On model selection for scalable time series forecasting in transport networks

TL;DR

This paper explores the use of deep learning models for large-scale, long-term traffic prediction in transport networks, analyzing their scalability, accuracy, and computational trade-offs using a city-wide dataset from Los Angeles.

Contribution

It evaluates various deep learning and machine learning models for city-scale traffic forecasting, focusing on scalability and the trade-offs between accuracy, training time, and model size.

Findings

Deep learning models can improve long-term traffic predictions at large scales.

Simpler models perform well for short-term, link-based forecasts.
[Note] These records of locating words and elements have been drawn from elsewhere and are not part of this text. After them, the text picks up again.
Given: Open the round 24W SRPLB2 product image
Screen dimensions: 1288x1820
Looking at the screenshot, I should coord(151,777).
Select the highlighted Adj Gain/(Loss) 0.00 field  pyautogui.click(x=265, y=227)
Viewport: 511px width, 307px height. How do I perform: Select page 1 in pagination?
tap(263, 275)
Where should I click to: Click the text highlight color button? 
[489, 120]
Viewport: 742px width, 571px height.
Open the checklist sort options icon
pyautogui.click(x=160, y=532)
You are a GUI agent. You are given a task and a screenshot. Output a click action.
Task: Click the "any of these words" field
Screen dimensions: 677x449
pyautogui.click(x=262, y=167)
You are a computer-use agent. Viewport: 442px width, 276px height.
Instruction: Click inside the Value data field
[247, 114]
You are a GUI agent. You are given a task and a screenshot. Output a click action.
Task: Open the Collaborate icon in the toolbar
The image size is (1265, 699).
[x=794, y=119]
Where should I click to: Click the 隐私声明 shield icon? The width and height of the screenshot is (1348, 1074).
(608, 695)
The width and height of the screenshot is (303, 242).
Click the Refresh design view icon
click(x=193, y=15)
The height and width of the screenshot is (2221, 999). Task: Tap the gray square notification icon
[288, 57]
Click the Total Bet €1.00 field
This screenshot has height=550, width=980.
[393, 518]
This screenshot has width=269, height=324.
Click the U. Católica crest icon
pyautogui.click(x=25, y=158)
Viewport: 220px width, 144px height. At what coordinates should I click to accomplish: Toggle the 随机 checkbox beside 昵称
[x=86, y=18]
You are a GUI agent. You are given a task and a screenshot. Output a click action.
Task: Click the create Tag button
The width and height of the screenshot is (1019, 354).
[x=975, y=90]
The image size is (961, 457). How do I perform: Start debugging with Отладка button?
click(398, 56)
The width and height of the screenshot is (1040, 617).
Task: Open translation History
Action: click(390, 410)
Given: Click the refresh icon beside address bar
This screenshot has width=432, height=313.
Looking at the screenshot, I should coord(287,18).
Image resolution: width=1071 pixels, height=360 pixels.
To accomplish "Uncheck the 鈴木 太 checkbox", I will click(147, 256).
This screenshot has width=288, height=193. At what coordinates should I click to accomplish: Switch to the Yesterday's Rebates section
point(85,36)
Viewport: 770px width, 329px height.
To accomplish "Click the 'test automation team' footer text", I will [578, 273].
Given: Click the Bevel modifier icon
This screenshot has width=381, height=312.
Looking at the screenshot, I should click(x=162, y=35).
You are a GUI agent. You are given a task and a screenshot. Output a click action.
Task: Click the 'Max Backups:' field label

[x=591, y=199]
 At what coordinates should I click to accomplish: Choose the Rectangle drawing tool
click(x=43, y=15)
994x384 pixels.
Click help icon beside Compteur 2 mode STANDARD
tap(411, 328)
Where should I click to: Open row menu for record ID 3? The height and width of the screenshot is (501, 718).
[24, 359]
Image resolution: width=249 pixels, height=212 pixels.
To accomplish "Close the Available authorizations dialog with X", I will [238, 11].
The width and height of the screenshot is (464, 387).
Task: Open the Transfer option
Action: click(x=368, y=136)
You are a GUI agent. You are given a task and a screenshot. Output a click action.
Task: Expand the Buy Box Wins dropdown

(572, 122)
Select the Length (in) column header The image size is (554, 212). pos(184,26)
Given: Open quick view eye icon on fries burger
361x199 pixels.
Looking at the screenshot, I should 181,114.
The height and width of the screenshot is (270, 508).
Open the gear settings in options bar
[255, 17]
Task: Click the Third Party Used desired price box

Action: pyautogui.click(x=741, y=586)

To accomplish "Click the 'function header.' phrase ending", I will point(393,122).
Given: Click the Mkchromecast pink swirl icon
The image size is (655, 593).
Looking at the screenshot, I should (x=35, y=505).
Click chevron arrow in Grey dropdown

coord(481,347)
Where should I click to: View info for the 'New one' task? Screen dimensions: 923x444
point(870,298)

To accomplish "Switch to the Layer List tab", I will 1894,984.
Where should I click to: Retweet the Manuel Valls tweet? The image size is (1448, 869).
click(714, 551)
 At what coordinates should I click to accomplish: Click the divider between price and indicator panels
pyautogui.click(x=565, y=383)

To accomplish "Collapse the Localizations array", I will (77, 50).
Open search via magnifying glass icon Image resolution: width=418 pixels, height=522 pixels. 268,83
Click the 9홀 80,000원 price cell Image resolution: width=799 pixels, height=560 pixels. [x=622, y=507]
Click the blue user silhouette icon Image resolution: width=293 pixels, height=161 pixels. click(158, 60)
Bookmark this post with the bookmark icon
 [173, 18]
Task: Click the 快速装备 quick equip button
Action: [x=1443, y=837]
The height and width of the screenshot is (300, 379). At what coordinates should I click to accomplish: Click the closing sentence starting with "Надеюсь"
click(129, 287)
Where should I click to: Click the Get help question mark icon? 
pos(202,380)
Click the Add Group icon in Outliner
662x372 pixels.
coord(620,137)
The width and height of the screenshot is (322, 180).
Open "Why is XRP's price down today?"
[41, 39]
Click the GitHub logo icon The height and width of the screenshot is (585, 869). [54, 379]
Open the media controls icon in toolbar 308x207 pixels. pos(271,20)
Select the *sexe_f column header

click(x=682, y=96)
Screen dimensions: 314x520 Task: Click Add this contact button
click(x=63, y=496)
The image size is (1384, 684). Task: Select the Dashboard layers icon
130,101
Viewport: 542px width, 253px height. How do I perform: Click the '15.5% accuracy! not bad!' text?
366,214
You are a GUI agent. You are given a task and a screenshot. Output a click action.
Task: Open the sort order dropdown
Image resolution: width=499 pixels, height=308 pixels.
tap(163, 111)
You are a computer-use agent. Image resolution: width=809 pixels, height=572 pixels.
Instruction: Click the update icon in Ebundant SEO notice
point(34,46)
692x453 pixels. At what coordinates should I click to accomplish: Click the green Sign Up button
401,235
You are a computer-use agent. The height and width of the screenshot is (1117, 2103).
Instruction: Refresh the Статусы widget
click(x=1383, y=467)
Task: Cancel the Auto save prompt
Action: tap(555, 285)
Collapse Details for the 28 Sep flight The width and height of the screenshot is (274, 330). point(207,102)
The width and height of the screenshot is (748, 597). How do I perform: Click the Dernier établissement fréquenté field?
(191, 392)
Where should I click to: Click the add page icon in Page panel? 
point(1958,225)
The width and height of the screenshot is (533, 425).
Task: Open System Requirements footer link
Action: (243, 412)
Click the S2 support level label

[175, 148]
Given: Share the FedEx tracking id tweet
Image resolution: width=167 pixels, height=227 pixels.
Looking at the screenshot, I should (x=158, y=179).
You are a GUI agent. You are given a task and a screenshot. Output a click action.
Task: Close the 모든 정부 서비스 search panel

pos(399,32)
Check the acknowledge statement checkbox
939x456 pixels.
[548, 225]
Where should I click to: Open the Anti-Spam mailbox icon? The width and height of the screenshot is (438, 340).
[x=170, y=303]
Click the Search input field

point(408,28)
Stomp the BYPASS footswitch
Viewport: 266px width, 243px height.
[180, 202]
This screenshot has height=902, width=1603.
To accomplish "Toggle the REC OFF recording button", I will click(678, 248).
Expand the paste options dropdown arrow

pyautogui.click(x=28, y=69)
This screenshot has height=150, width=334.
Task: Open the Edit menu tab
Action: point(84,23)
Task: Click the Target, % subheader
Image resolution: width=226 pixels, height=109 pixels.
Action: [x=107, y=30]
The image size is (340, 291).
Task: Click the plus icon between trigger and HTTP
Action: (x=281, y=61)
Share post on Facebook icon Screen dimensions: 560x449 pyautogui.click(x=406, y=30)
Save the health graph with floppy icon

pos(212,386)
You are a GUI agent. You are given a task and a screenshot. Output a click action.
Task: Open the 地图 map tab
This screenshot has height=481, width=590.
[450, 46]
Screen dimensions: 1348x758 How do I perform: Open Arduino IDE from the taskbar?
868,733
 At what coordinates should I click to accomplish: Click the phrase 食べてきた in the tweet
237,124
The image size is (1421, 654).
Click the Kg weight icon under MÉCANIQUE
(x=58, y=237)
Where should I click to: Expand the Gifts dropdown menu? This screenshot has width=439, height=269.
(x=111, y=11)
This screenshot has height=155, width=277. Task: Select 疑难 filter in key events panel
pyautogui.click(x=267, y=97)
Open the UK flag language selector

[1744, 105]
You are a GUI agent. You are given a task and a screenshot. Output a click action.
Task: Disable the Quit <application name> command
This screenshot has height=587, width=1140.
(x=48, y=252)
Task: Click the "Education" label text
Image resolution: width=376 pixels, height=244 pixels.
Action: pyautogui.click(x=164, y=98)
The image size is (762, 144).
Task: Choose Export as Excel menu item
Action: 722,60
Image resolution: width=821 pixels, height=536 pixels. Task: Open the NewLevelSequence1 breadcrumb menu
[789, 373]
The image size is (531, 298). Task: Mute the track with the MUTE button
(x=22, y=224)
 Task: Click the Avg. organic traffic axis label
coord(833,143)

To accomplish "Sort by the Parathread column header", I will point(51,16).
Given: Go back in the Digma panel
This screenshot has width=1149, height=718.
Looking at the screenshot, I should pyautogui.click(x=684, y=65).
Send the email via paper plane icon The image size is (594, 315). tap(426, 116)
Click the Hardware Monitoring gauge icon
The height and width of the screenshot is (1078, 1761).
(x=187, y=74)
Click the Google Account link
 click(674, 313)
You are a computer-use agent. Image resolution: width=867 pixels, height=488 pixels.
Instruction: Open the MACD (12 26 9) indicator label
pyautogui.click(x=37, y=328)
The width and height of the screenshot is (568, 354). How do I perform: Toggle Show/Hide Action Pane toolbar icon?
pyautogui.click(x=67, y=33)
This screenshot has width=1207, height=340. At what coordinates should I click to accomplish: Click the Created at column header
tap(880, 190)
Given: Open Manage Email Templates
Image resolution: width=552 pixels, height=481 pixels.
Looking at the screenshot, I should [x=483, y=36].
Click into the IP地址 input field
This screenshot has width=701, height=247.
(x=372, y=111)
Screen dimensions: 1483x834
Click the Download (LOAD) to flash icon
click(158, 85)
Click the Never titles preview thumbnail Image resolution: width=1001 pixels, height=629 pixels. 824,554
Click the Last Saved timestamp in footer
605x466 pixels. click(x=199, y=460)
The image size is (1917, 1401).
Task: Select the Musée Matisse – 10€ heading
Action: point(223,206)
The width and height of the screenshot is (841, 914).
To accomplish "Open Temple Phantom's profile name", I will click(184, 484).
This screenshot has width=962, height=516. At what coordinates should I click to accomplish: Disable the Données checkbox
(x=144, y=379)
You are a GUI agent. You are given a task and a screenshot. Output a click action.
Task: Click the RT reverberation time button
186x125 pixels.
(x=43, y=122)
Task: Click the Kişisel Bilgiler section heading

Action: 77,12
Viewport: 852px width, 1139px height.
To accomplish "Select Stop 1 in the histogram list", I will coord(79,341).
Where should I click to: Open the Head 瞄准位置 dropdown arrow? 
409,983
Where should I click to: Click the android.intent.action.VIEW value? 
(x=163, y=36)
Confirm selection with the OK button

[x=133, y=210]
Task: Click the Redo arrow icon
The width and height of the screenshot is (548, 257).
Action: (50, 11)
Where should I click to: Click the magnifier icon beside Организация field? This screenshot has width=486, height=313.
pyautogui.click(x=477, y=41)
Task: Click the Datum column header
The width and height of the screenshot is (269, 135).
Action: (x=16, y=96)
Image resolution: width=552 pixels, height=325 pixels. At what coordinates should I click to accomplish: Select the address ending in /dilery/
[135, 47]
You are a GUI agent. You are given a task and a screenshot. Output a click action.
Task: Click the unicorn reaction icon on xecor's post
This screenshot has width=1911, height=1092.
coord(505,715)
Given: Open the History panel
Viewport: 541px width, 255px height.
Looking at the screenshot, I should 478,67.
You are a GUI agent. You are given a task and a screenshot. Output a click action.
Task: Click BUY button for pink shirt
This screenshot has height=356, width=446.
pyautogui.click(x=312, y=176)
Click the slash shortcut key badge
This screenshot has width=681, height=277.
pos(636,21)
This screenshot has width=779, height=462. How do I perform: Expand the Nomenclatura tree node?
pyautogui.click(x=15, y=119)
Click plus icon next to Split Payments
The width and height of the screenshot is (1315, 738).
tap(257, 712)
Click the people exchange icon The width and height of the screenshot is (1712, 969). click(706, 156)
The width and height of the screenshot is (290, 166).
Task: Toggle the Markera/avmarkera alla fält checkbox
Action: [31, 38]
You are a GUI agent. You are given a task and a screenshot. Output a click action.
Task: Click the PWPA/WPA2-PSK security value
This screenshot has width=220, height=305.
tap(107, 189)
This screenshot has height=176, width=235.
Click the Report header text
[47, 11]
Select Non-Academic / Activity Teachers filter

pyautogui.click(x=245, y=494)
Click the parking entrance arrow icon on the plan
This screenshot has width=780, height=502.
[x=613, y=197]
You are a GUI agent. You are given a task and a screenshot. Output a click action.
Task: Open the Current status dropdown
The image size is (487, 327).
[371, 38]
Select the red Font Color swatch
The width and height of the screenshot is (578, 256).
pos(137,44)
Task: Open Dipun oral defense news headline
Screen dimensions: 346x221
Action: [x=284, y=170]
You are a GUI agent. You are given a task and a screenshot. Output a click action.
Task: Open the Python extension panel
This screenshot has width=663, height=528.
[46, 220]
Trade-offs exist between prediction horizon, accuracy, and computational resources.

Abstract

The transport literature is dense regarding short-term traffic predictions, up to the scale of 1 hour, yet less dense for long-term traffic predictions. The transport literature is also sparse when it comes to city-scale traffic predictions, mainly because of low data availability. In this work, we report an effort to investigate whether deep learning models can be useful for the long-term large-scale traffic prediction task, while focusing on the scalability of the models. We investigate a city-scale traffic dataset with 14 weeks of speed observations collected every 15 minutes over 1098 segments in the hypercenter of Los Angeles, California. We look at a variety of state-of-the-art machine learning and deep learning predictors for link-based predictions, and investigate how such predictors can scale up to larger areas with clustering, and graph convolutional approaches. We discuss that modelling temporal and spatial features into deep learning predictors can be helpful for long-term predictions, while simpler, not deep learning-based predictors, achieve very satisfactory performance for link-based and short-term forecasting. The trade-off is discussed not only in terms of prediction accuracy vs prediction horizon but also in terms of training time and model sizing.